Recent developments in the chemical biology of amyloid-ß oligomer targeting.

Aggregation of amyloid-ß (Aß) peptides is characteristic of Alzheimer's disease (AD), which is the most common neurodegenerative disorder. Increasing evidence shows that Aß oligomers, the intermediates during aggregation, rather than the fully mature fibrils are the most toxic species of Aß and the key contributors to neurodegeneration. Aß oligomers have been considered as both biomarkers and drug targets for the diagnosis and treatment of AD. However, the high heterogeneity and metastability of oligomers make it difficult to determine their exact pathogenic mechanisms.
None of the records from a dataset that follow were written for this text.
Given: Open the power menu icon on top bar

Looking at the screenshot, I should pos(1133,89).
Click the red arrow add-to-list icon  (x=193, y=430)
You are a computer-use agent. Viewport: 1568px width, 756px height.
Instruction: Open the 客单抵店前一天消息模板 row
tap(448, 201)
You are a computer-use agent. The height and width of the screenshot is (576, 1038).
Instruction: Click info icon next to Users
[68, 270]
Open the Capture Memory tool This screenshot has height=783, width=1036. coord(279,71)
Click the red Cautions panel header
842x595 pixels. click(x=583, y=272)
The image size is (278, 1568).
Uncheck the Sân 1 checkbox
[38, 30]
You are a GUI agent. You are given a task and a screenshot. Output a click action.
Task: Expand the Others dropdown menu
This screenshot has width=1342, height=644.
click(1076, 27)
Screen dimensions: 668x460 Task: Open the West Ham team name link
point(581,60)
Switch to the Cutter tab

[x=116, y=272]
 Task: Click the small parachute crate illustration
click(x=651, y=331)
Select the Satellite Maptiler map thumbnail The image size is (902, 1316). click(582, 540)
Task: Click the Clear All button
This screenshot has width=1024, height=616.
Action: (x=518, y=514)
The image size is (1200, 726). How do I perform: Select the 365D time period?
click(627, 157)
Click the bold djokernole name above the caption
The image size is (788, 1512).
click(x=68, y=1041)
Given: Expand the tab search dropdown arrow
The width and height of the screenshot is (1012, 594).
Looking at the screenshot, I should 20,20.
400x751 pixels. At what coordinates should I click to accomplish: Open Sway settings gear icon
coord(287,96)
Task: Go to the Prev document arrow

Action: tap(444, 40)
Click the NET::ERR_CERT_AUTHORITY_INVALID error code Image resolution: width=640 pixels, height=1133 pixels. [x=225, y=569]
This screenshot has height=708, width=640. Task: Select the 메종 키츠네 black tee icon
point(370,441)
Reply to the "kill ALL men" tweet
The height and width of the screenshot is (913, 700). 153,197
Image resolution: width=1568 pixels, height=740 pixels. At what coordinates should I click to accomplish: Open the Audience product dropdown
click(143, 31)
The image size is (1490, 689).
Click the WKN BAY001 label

Recent developments in Aß oligomer-targeting agents and techniques have provided great opportunities for overcoming the existing limitations. This review introduces the formation, structure, and toxicity of Aß oligomers and categorizes the Aß oligomer-targeting agents based on their chemical biological applications, including recognition and detection of Aß oligomers for diagnosis, intervention of Aß oligomerization for treatment, and stabilization of Aß oligomers for pathogenic studies. The design strategies and working mechanisms of the representative examples published in the past five years are highlighted. Finally, future development directions and challenges of Aß oligomer targeting are tentatively proposed.